— PROMPT —
Could you reproduce every record below exactly as it stands?
○ ○ ○
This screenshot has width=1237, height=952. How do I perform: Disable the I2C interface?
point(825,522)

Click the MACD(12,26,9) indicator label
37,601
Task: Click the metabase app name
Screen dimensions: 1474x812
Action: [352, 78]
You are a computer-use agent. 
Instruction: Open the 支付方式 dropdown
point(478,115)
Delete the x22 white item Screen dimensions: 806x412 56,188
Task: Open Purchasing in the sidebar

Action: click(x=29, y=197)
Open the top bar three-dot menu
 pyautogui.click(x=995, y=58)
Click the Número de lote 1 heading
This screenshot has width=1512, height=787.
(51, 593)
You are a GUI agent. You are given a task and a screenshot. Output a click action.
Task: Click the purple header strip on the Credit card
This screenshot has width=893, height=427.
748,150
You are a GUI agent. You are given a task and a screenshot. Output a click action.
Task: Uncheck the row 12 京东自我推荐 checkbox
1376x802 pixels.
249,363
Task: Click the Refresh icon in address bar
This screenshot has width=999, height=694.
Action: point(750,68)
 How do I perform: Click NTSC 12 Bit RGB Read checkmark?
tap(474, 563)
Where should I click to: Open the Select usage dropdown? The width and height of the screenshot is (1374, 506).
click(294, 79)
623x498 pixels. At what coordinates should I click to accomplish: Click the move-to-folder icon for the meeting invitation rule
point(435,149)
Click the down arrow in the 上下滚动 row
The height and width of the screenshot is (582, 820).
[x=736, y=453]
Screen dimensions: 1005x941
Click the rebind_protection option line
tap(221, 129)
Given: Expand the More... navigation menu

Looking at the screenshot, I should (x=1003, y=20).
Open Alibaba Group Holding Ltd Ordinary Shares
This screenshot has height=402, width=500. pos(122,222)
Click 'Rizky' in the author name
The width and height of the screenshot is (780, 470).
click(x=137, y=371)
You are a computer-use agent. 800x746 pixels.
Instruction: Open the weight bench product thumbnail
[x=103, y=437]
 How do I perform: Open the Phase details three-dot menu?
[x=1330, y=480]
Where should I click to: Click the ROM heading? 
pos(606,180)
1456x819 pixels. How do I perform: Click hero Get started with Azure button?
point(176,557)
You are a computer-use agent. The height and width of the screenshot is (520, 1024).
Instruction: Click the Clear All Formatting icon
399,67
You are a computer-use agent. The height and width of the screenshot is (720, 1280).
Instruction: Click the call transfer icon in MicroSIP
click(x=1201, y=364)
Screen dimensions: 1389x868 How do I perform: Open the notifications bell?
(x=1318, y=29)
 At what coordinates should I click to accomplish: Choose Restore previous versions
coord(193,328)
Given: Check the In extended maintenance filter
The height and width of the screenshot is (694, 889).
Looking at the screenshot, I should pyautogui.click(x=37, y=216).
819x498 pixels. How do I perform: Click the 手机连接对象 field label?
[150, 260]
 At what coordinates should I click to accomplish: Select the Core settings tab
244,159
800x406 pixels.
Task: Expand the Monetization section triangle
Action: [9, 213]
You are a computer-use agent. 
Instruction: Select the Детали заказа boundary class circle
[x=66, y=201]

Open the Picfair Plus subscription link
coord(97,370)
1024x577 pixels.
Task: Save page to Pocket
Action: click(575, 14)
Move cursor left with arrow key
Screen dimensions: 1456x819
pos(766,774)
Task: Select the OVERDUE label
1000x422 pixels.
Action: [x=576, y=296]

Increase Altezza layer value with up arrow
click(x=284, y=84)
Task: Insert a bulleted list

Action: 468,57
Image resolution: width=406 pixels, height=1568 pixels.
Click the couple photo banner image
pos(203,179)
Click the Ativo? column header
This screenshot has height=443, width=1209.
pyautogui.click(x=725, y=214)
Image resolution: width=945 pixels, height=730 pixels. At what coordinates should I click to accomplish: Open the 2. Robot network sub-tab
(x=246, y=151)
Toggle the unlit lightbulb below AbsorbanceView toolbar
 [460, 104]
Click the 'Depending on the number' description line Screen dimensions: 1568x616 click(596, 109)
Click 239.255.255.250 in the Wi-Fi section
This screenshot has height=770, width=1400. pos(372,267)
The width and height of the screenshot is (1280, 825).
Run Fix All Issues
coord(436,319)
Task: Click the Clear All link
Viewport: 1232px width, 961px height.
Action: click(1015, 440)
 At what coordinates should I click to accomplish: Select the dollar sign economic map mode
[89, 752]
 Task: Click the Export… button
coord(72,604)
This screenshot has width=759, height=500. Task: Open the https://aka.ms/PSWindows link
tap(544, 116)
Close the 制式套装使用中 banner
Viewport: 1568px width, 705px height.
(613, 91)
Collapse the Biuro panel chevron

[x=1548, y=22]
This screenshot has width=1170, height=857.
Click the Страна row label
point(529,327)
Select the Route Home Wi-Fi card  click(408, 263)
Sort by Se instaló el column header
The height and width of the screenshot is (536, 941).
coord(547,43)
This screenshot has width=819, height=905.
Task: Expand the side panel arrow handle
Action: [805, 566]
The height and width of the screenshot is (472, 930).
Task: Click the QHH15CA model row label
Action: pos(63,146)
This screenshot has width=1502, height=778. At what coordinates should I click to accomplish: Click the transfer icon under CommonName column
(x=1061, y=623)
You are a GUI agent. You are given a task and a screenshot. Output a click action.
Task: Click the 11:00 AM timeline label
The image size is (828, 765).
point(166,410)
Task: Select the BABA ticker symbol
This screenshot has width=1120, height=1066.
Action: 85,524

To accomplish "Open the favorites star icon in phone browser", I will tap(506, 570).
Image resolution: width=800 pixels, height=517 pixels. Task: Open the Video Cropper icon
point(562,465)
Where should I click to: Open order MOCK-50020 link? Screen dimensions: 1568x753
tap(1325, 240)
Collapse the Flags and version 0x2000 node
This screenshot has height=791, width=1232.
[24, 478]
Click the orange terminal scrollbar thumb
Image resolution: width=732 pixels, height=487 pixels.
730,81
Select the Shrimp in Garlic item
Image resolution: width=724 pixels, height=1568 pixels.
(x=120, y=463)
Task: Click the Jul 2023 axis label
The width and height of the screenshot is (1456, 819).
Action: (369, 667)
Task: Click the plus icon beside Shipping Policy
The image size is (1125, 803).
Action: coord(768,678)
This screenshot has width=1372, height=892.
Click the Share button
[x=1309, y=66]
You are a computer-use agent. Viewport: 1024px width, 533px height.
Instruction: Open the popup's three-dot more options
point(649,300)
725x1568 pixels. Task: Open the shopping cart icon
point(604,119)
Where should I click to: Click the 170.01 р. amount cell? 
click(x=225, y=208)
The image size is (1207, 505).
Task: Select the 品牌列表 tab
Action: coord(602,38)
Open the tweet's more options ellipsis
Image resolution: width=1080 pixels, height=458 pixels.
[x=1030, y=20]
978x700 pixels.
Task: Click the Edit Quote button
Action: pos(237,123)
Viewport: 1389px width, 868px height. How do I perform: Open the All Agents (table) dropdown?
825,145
○ ○ ○
— TASK SOLUTION —
This screenshot has width=1237, height=952. How do I perform: Disable the I2C interface?
point(825,522)

Click the MACD(12,26,9) indicator label
37,601
Task: Click the metabase app name
Screen dimensions: 1474x812
Action: [352, 78]
You are a computer-use agent. 
Instruction: Open the 支付方式 dropdown
point(478,115)
Delete the x22 white item Screen dimensions: 806x412 56,188
Task: Open Purchasing in the sidebar

Action: click(x=29, y=197)
Open the top bar three-dot menu
 pyautogui.click(x=995, y=58)
Click the Número de lote 1 heading
This screenshot has width=1512, height=787.
(51, 593)
You are a GUI agent. You are given a task and a screenshot. Output a click action.
Task: Click the purple header strip on the Credit card
This screenshot has width=893, height=427.
748,150
You are a GUI agent. You are given a task and a screenshot. Output a click action.
Task: Uncheck the row 12 京东自我推荐 checkbox
1376x802 pixels.
249,363
Task: Click the Refresh icon in address bar
This screenshot has width=999, height=694.
Action: point(750,68)
 How do I perform: Click NTSC 12 Bit RGB Read checkmark?
tap(474, 563)
Where should I click to: Open the Select usage dropdown? The width and height of the screenshot is (1374, 506).
click(294, 79)
623x498 pixels. At what coordinates should I click to accomplish: Click the move-to-folder icon for the meeting invitation rule
point(435,149)
Click the down arrow in the 上下滚动 row
The height and width of the screenshot is (582, 820).
[x=736, y=453]
Screen dimensions: 1005x941
Click the rebind_protection option line
tap(221, 129)
Given: Expand the More... navigation menu

Looking at the screenshot, I should (x=1003, y=20).
Open Alibaba Group Holding Ltd Ordinary Shares
This screenshot has height=402, width=500. pos(122,222)
Click 'Rizky' in the author name
The width and height of the screenshot is (780, 470).
click(x=137, y=371)
You are a computer-use agent. 800x746 pixels.
Instruction: Open the weight bench product thumbnail
[x=103, y=437]
 How do I perform: Open the Phase details three-dot menu?
[x=1330, y=480]
Where should I click to: Click the ROM heading? 
pos(606,180)
1456x819 pixels. How do I perform: Click hero Get started with Azure button?
point(176,557)
You are a computer-use agent. The height and width of the screenshot is (520, 1024).
Instruction: Click the Clear All Formatting icon
399,67
You are a computer-use agent. The height and width of the screenshot is (720, 1280).
Instruction: Click the call transfer icon in MicroSIP
click(x=1201, y=364)
Screen dimensions: 1389x868 How do I perform: Open the notifications bell?
(x=1318, y=29)
 At what coordinates should I click to accomplish: Choose Restore previous versions
coord(193,328)
Given: Check the In extended maintenance filter
The height and width of the screenshot is (694, 889).
Looking at the screenshot, I should pyautogui.click(x=37, y=216).
819x498 pixels. How do I perform: Click the 手机连接对象 field label?
[150, 260]
 At what coordinates should I click to accomplish: Select the Core settings tab
244,159
800x406 pixels.
Task: Expand the Monetization section triangle
Action: [9, 213]
You are a computer-use agent. 
Instruction: Select the Детали заказа boundary class circle
[x=66, y=201]

Open the Picfair Plus subscription link
coord(97,370)
1024x577 pixels.
Task: Save page to Pocket
Action: click(575, 14)
Move cursor left with arrow key
Screen dimensions: 1456x819
pos(766,774)
Task: Select the OVERDUE label
1000x422 pixels.
Action: [x=576, y=296]

Increase Altezza layer value with up arrow
click(x=284, y=84)
Task: Insert a bulleted list

Action: 468,57
Image resolution: width=406 pixels, height=1568 pixels.
Click the couple photo banner image
pos(203,179)
Click the Ativo? column header
This screenshot has height=443, width=1209.
pyautogui.click(x=725, y=214)
Image resolution: width=945 pixels, height=730 pixels. At what coordinates should I click to accomplish: Open the 2. Robot network sub-tab
(x=246, y=151)
Toggle the unlit lightbulb below AbsorbanceView toolbar
 [460, 104]
Click the 'Depending on the number' description line Screen dimensions: 1568x616 click(596, 109)
Click 239.255.255.250 in the Wi-Fi section
This screenshot has height=770, width=1400. pos(372,267)
The width and height of the screenshot is (1280, 825).
Run Fix All Issues
coord(436,319)
Task: Click the Clear All link
Viewport: 1232px width, 961px height.
Action: click(1015, 440)
 At what coordinates should I click to accomplish: Select the dollar sign economic map mode
[89, 752]
 Task: Click the Export… button
coord(72,604)
This screenshot has width=759, height=500. Task: Open the https://aka.ms/PSWindows link
tap(544, 116)
Close the 制式套装使用中 banner
Viewport: 1568px width, 705px height.
(613, 91)
Collapse the Biuro panel chevron

[x=1548, y=22]
This screenshot has width=1170, height=857.
Click the Страна row label
point(529,327)
Select the Route Home Wi-Fi card  click(408, 263)
Sort by Se instaló el column header
The height and width of the screenshot is (536, 941).
coord(547,43)
This screenshot has width=819, height=905.
Task: Expand the side panel arrow handle
Action: [805, 566]
The height and width of the screenshot is (472, 930).
Task: Click the QHH15CA model row label
Action: pos(63,146)
This screenshot has width=1502, height=778. At what coordinates should I click to accomplish: Click the transfer icon under CommonName column
(x=1061, y=623)
You are a GUI agent. You are given a task and a screenshot. Output a click action.
Task: Click the 11:00 AM timeline label
The image size is (828, 765).
point(166,410)
Task: Select the BABA ticker symbol
This screenshot has width=1120, height=1066.
Action: 85,524

To accomplish "Open the favorites star icon in phone browser", I will tap(506, 570).
Image resolution: width=800 pixels, height=517 pixels. Task: Open the Video Cropper icon
point(562,465)
Where should I click to: Open order MOCK-50020 link? Screen dimensions: 1568x753
tap(1325, 240)
Collapse the Flags and version 0x2000 node
This screenshot has height=791, width=1232.
[24, 478]
Click the orange terminal scrollbar thumb
Image resolution: width=732 pixels, height=487 pixels.
730,81
Select the Shrimp in Garlic item
Image resolution: width=724 pixels, height=1568 pixels.
(x=120, y=463)
Task: Click the Jul 2023 axis label
The width and height of the screenshot is (1456, 819).
Action: (369, 667)
Task: Click the plus icon beside Shipping Policy
The image size is (1125, 803).
Action: coord(768,678)
This screenshot has width=1372, height=892.
Click the Share button
[x=1309, y=66]
You are a computer-use agent. Viewport: 1024px width, 533px height.
Instruction: Open the popup's three-dot more options
point(649,300)
725x1568 pixels. Task: Open the shopping cart icon
point(604,119)
Where should I click to: Click the 170.01 р. amount cell? 
click(x=225, y=208)
The image size is (1207, 505).
Task: Select the 品牌列表 tab
Action: coord(602,38)
Open the tweet's more options ellipsis
Image resolution: width=1080 pixels, height=458 pixels.
[x=1030, y=20]
978x700 pixels.
Task: Click the Edit Quote button
Action: pos(237,123)
Viewport: 1389px width, 868px height. How do I perform: Open the All Agents (table) dropdown?
825,145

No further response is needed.